17 May 2013

Lost in Transmission by Jonathan Harley


A book that came out of a dream job

Jonathan Harley worked as Australian Broadcasting Corporation's New Delhi-based South Asia Correspondent from 1998 to 2002. This is his account of his time here. 
Why did I just read a book that’s more than ten years old? Because it arrived in the post for me one fine day, a present from Sri Aiyar who lives in Adelaide, and who (I think) enjoyed the book and thought I would too. I did. It revived memories of interesting, often horrible, times in our recent past. I enjoyed Jonathan Harley’s perspective and the way he’s able to show the funny side of things without causing offence, perhaps because he so liberally pokes fun at himself too. India, he says, is the richest, poorest, most charming, infuriating, beautiful and hideous land in the history of time. And it can be as efficient as it can be chaotic. It is, in fact, a poor man’s America! 
Jonathan Harley writes of Pakistan’s “blokes-only” political rallies; of the cricket obsession of India and the overwhelmingly emotional, rather comic, response to Don Bradman’s death; of the reaction to 9/11 in Kabul where he happened to be at the time. When he enters Wagah’s no-man’s land, it feels like a stroll between two patriotic theme parks. (And Dosti must be the first bus in Indian history to arrive on time.) There’s more.
Travelling with him from one news-making event to the next, I found Jonathan Harley sensitive to what he observes and experiences. His reports are accurate; his analyses shrewd; the patterns he describes creative and discerning. However, his grasp of history occasionally wavers. This naturally makes some of what he writes appear superficial.
Here are some random bits pulled out from the book which will give you an idea of his overall style and approach.
Soon after arriving in India, Jonathan Harley's first assignment is the horrible Staines murder and he sees Gladys Staines very soon after her husband and children were burnt to death by zealots: “India’s latest widow sits calmly, almost serenely, patiently fielding reporters’ questions. Perhaps she has not had time to cry or she’s waiting for some privacy. She’ll wait forever. Like most things in India, grieving is a public event.”
Covering the massacre of Nepal’s royal family, he observes, “I pass a family offering prayers and lighting incense before portraits of the King and Queen at a makeshift mourning platform. While their rituals of piety and humility verge on the poetic, I can’t help but think Nepal would be better off without its royalty.
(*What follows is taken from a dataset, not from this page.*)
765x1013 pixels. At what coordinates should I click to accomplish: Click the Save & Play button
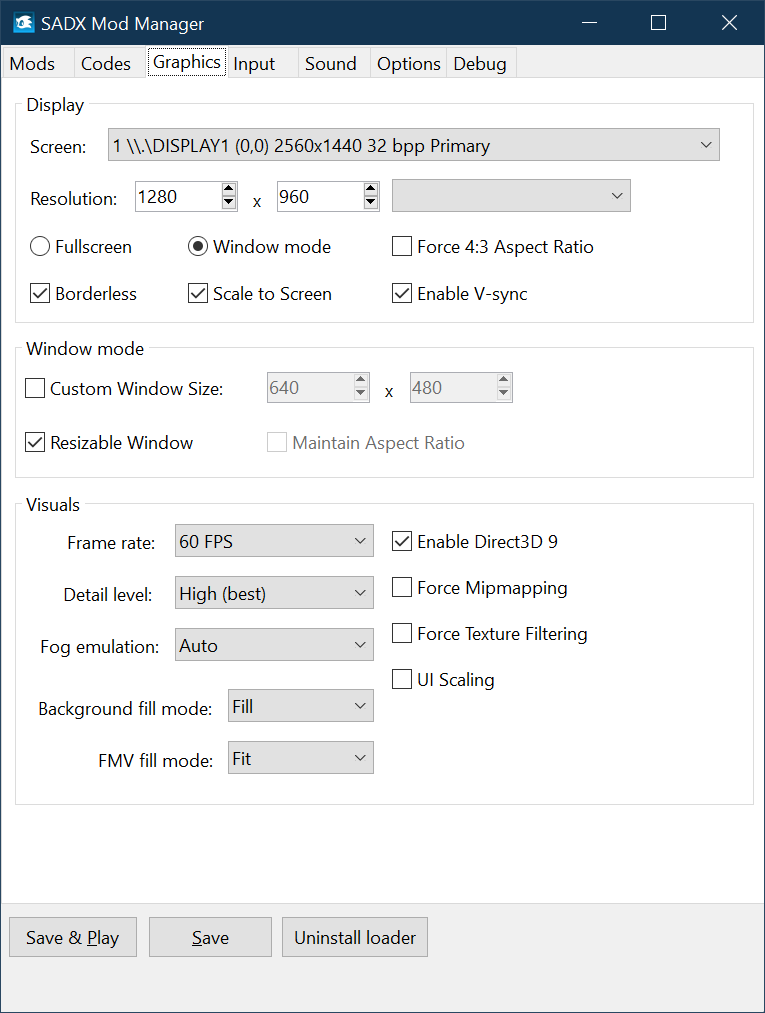72,937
Monarchies have long struck me as a medieval abomination best left to history."
Portraying Mumbai’s dabbawallas, the dabba Jonathan Harley follows shows us more than just the six-sigma precision of this institution – it exposes the middle-aged office workers of the city who still rely on their aging mummies to cook their meals for them.
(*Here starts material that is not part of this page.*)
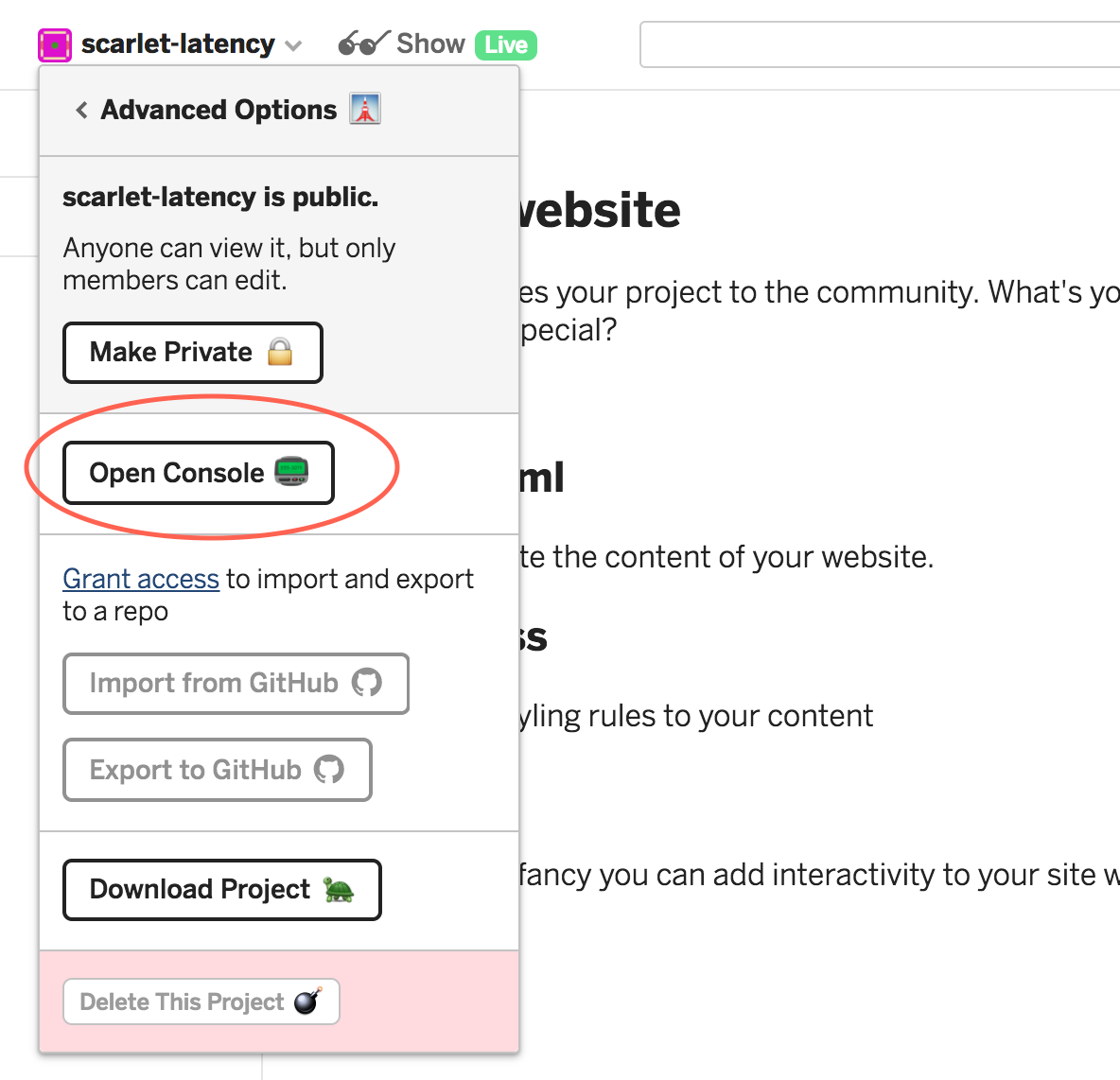The width and height of the screenshot is (1120, 1080).
Task: Click the turtle icon on Download Project
Action: (339, 889)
Of his foray into Taliban country – ‘No-fun-istan’ – he writes, “First came the Dark Ages. Then came Mad Max. And somewhere between, suspended in time, space and sanity, in a whirlwind of dust and devastation, came the Taliban. I’ve landed in an Islamic utopia with Cold War weaponry."
At Rajasthan’s luxurious Neemrana Fort Palace, he sees not just the “beautiful blend of richly coloured Indian art and Euro-chic simplicity” but, directly below, the crowded village with muddy paths and sickly cows. “It’s here that most of the hotel’s cleaners, porters and labourers live. The realities of India’s luxuries are never far from view.”
Daunted at first by his battalion of domestic and office staff, he’s self-critical enough to describe his situation after a few months thus: “I don’t drive, wash or iron, I don’t even make my morning coffee. And I no longer notice. I have become part of the modern Raj – hopelessly dependent, and resentful when ‘staff’ make mistakes or don’t read your mind.”
‘Pakistan’, Jonathan Harley informs us, is actually an acronym: “It stands for Punjab, Afghania, Kashmir and Indus-Sind, with the suffix ‘-stan’, which means ‘land’. Unfortunately for the people of the restless south-western province of Baluchistan, ‘B’ did not make it into the mix – which may go some way to explaining the Baluchis’ keenness to secede.”
The scene that most endeared Jonathan Harley to me is set in Eden Gardens where one very white Australian face stands out prominently in a sea of Indian fans (and they’re not so much cheering as jeering). India is playing Australia and the rowdy fans are roaring as each Australian wicket falls. Far from cowering, our hero shouts, “C’MON AUSSIE!” inviting attack from the passionate fans around him, safe because apparently Indians have an amazing ability to get overcharged without exploding into violence. And Jonathan Harley declares: “As I watch, boggle-eyed at this outpouring of pride and passion, I see a nation united. For all India’s diversity and division, cricket is the country’s one common religion. Across boundaries of class, caste, religion and language, everyone can pray in the temple of cricket. It is glue, binding a country that seems to teeter on the verge of disintegration, offering a shared purpose, playfulness and identity.”
I did like this book, and intend to hang on to it, despite its wobbly bits, as a history/anthropology resource for the future.